→ Exercise directions
Can you give every line of the material below as a numbered list, skipping blank lines and leaving the pictures out?

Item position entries
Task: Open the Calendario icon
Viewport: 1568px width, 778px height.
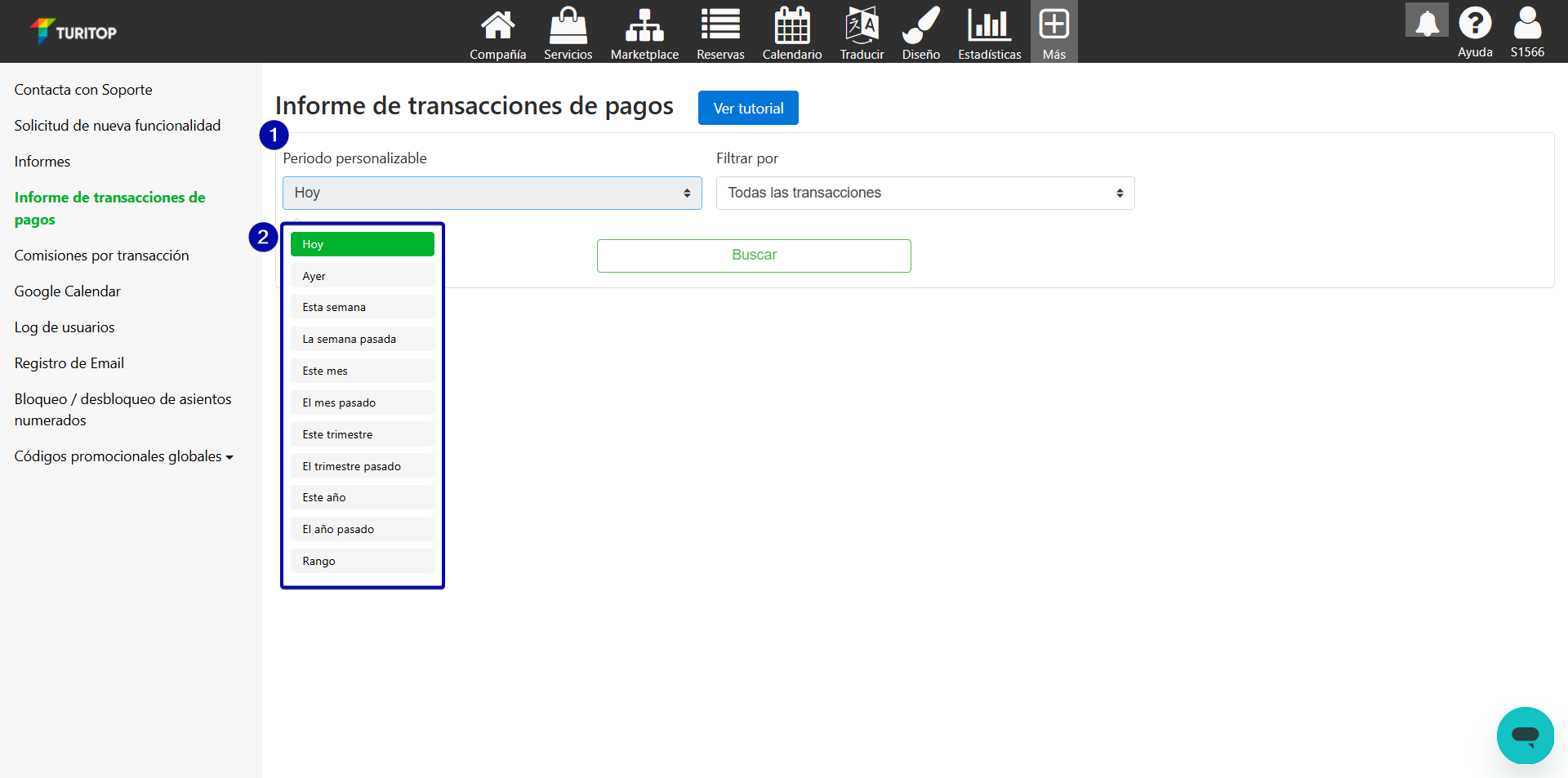Action: coord(791,26)
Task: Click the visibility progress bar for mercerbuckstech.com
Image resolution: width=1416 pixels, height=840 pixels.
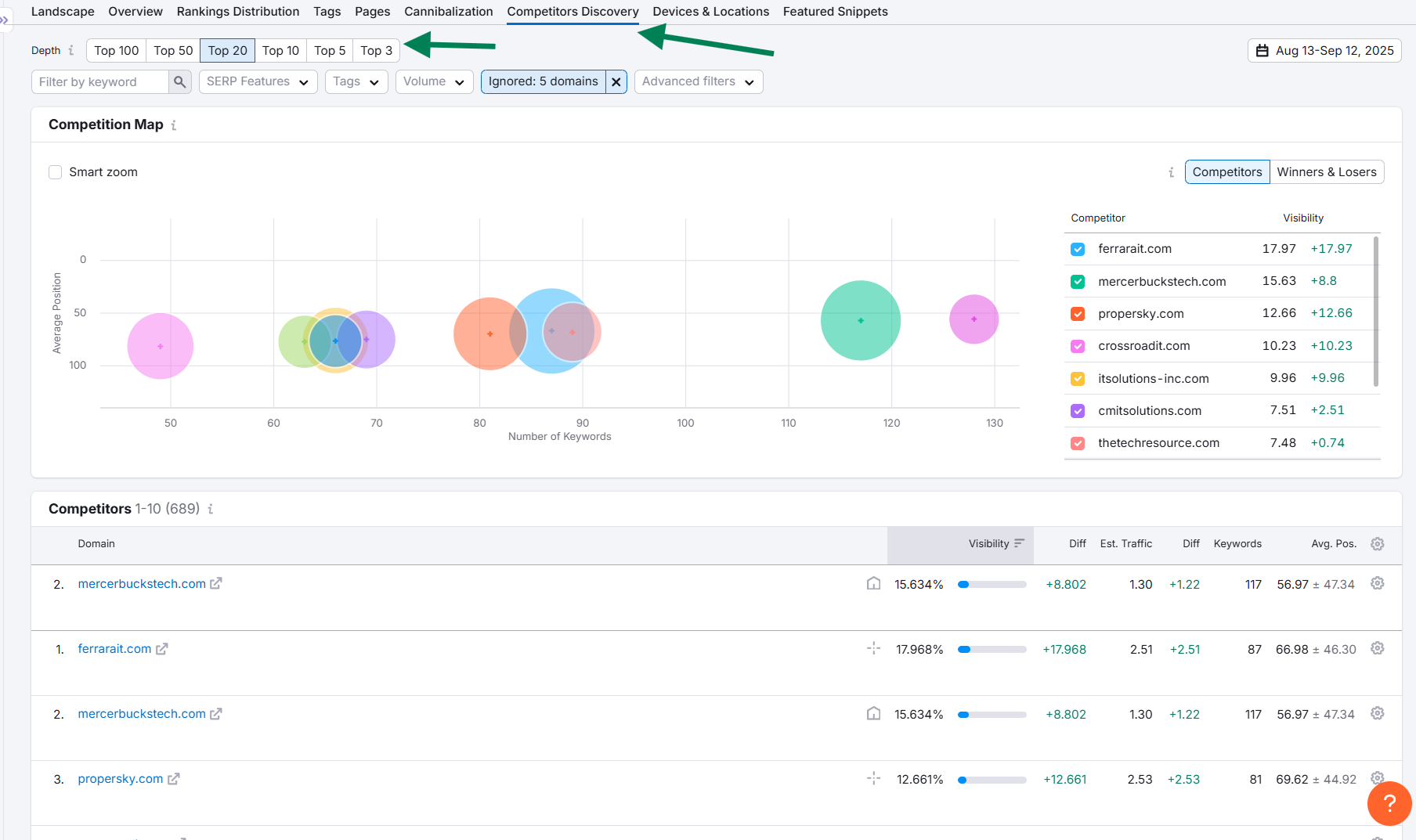Action: click(992, 584)
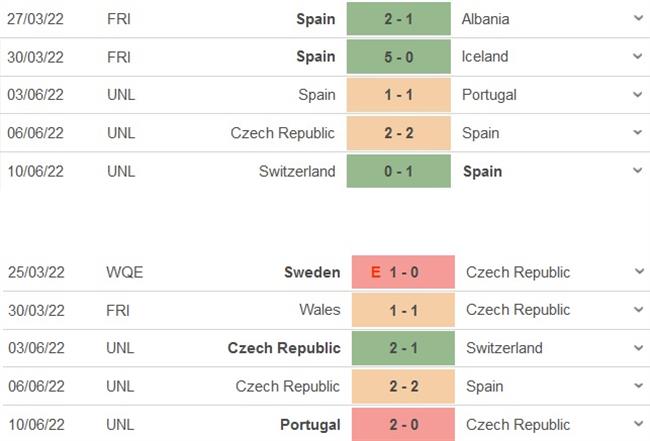
Task: Expand the Spain vs Albania match row
Action: click(x=638, y=19)
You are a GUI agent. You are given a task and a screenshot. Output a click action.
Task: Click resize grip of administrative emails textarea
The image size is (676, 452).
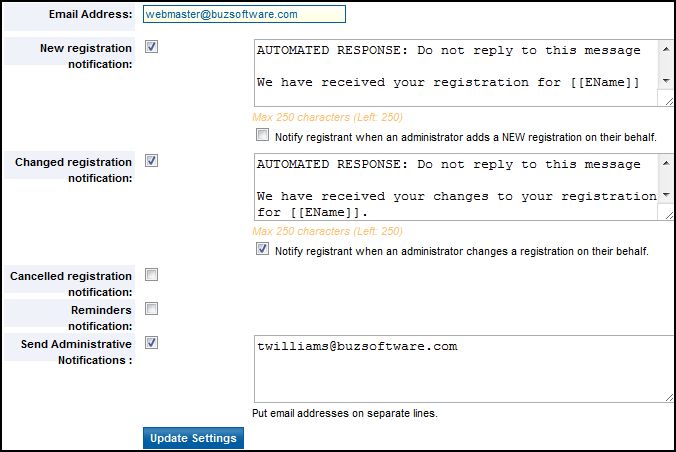(x=667, y=396)
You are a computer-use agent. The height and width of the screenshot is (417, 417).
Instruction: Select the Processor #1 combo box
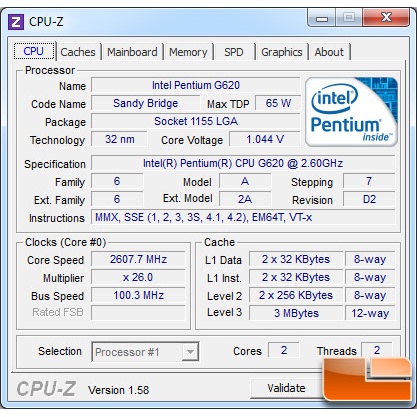(145, 352)
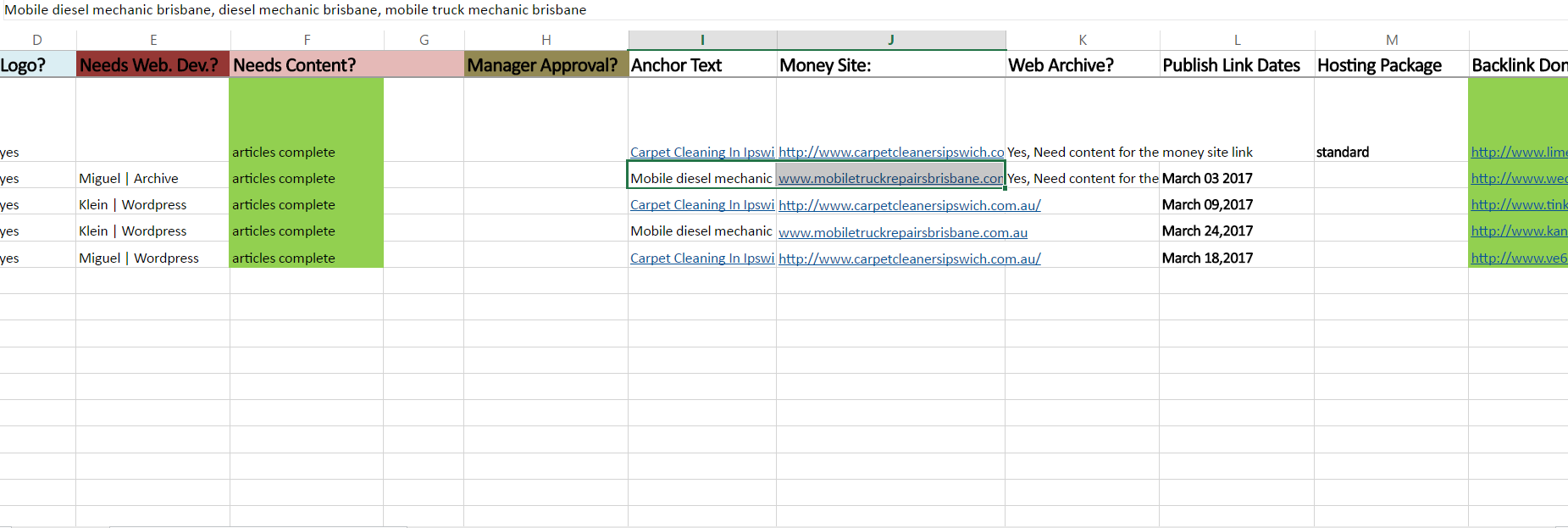
Task: Open the backlink starting with http://www.kan
Action: (1518, 231)
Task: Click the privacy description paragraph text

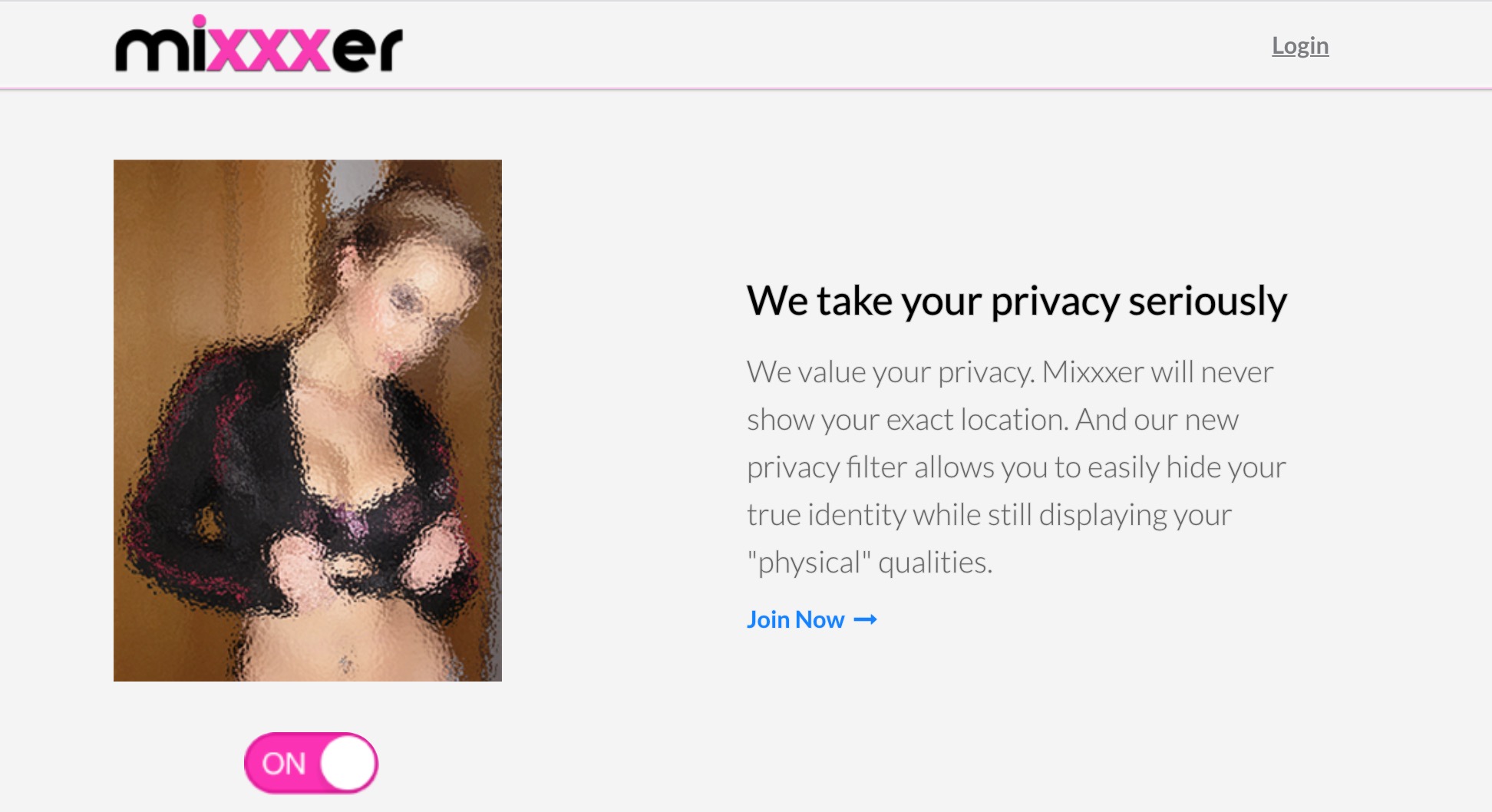Action: tap(1016, 467)
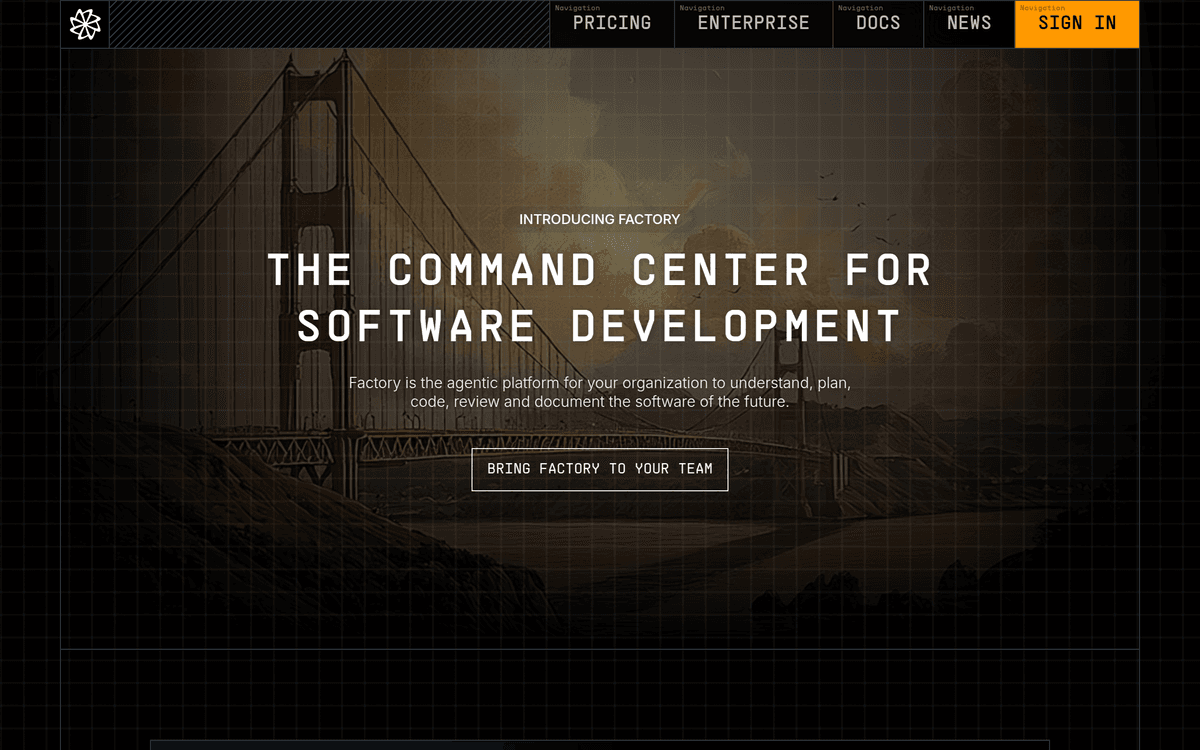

→ Answer to the problem
1. Task: Open the Calendario icon
2. Viewport: 1568px width, 778px height.
3. Action: coord(791,26)
4. Task: Click the visibility progress bar for mercerbuckstech.com
5. Image resolution: width=1416 pixels, height=840 pixels.
6. Action: click(992, 584)
7. Task: Expand the Spain vs Albania match row
8. Action: click(x=638, y=19)
9. You are a GUI agent. You are given a task and a screenshot. Output a click action.
10. Task: Click resize grip of administrative emails textarea
11. The image size is (676, 452).
12. (x=667, y=396)
13. You are a computer-use agent. The height and width of the screenshot is (417, 417).
14. Instruction: Select the Processor #1 combo box
15. (145, 352)
16. Task: Open the backlink starting with http://www.kan
17. Action: (1518, 231)
18. Task: Click the privacy description paragraph text
19. Action: tap(1016, 467)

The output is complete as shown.